> EXERCISE TASK
In the data starting at the line containing "The width and" and ending at the line containing "coord(58,207)", swap "sun" for "moon" and leave everything else unchanged. Give back only those lines, without the pictures.

> INPUT RECORDS
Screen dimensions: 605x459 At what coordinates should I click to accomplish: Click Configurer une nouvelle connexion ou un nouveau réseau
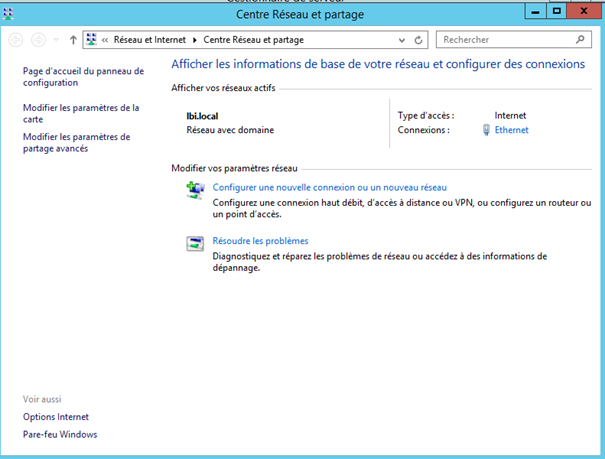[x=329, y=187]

...

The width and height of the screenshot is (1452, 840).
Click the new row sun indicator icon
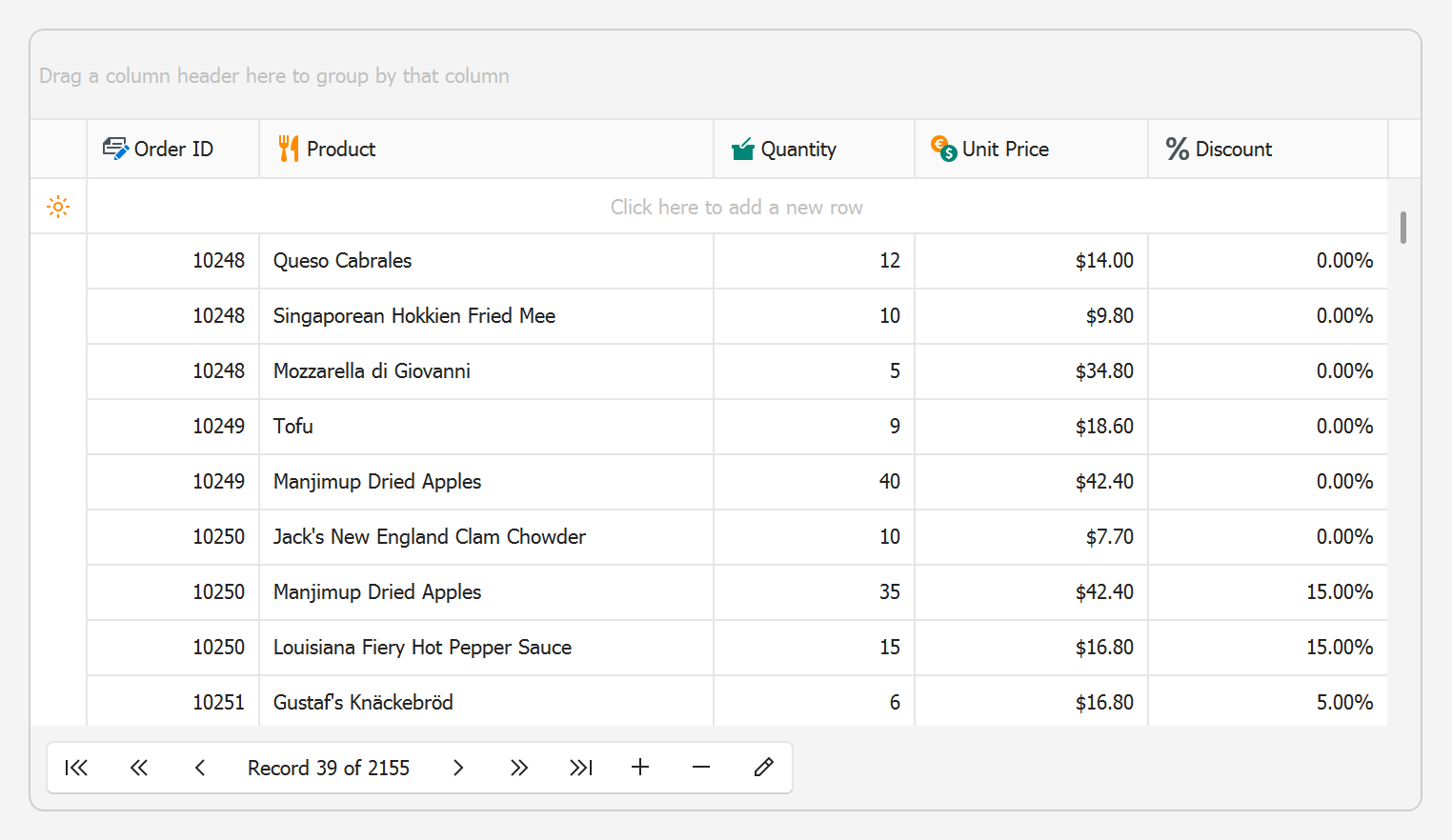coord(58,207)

> ANSWER TO THE EXERCISE
The width and height of the screenshot is (1452, 840).
Click the new row moon indicator icon
coord(58,207)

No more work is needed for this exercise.